A Fitch já topou o sr. Costa
Como é que a “geringonça” pode algum dia governar o país, se gasta o tempo todo a governar-se a si própria?
As palavras não são minhas, mas da agência de rating Fitch: “Até ao momento, o sr. Costa tem um bom historial a gerir as diferenças entre os partidos, o que assegura estabilidade política. Contudo, o problema é que há pouca capacidade para aplicar reformas estruturais ambiciosas em outras áreas da política económica.” Estas duas frases poderiam ser uma entrada de enciclopédia com o resumo do Portugal 2016-2017. A Fitch topou o senhor Costa: o problema da actual solução de governo não é só aquilo que ela faz, mas sobretudo aquilo que deixa de fazer. Ainda que o Governo conseguisse milagrosamente aguentar-se por mais três anos, sempre com um défice abaixo dos 3% e o diabo ao largo, o país não deixaria de desperdiçar uma legislatura inteira, paralisado pela manifesta impossibilidade de angariar o apoio da extrema-esquerda na adopção de qualquer medida impopular, por mais necessária que ela seja.
O senhor Costa sabe isto perfeitamente, mas nunca o irá admitir, pois deseja entrar na História de picareta na mão, como o homem que conseguiu derrubar o “arco da governação” e abrir o país à “governabilidade” da esquerda. É bem capaz de dar uma fotografia bonita, mas será que essa tão falada “governabilidade” realmente existe? No sentido em que o Governo de António Costa ainda não veio abaixo, com certeza que sim. Contudo, fora da lógica circense do político capaz de pôr muitos pratos a girar – o tal “bom historial a gerir as diferenças entre os partidos” que refere a Fitch –, a única governabilidade que existe é a dos cemitérios.
Há dias o Diário de Notícias publicou o prefácio que António Costa escreveu para o novo livro de André Freire, Para Lá da Geringonça, em que o primeiro-ministro defende: “Durante quatro décadas o nosso sistema político sofreu uma dinâmica assimétrica que favoreceu a governabilidade da direita.” “Romper esta assimetria era essencial para a qualidade da nossa democracia.” Em teoria, podemos admitir a nobreza política dessa estratégia. Da esquerda à direita nunca faltou quem lamentasse que 20% dos votos dos portugueses estivessem sequestrados por partidos de protesto. Só que esse sequestro, na prática, continua: PCP e Bloco mantêm-se como partidos de protesto, ainda que sustentando o Governo. É por isso que, quando Costa afirma que o objectivo da ruptura do arco de governação era “melhorar a governabilidade” e “garantir maior diversidade de soluções”, é preciso declarar que esse objectivo falhou redondamente. A queda do “arco da governação” aproximou, de facto, PCP, Bloco e PEV do Governo; só que, como se vê pela inexistência de reformas estruturais (ou sequer de um esboço delas), a “diversidade de soluções” não aumentou – diminuiu.

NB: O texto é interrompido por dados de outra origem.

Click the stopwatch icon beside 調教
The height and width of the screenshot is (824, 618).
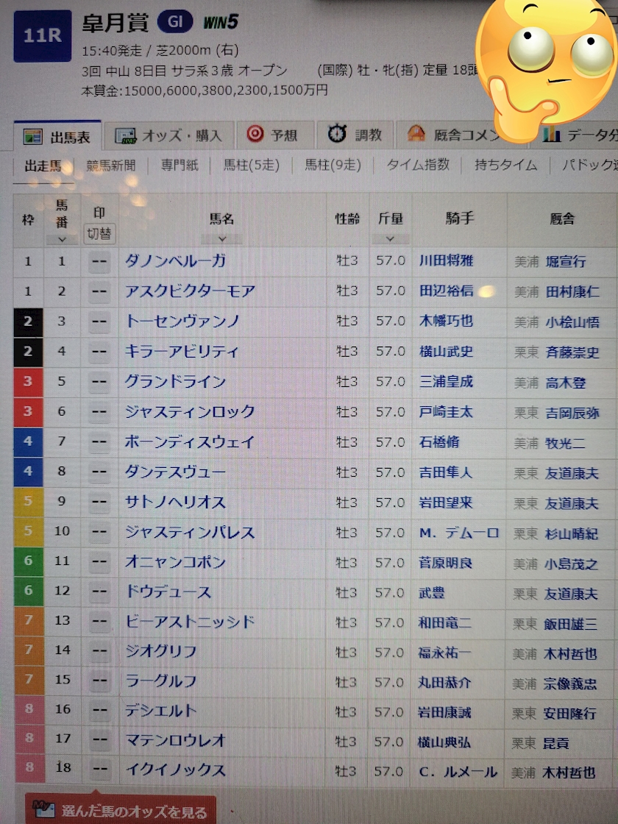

Isso não chega a ser surpreendente. Há duas semanas, Pedro Nuno Santos deu uma entrevista ao Jornal Económico que foi muito falada pelo seu título – “O PS nunca mais vai precisar da direita para governar” –, mas que lá dentro continha, logo na primeira resposta, uma revelação abracadabrante sobre o funcionamento da actual solução de governo. Essa revelação foi assumida com grande orgulho, só que é perfeitamente assustadora: “Há dias em que temos 14-15 reuniões num só dia. Em simultâneo há três, quatro reuniões, com diferentes partidos e diferentes ministros.” Pobre homem. Isto é pior do que as alegadas 60 horas da Padaria Portuguesa. Como é que a “geringonça” pode algum dia governar o país, se gasta o tempo todo a governar-se a si própria?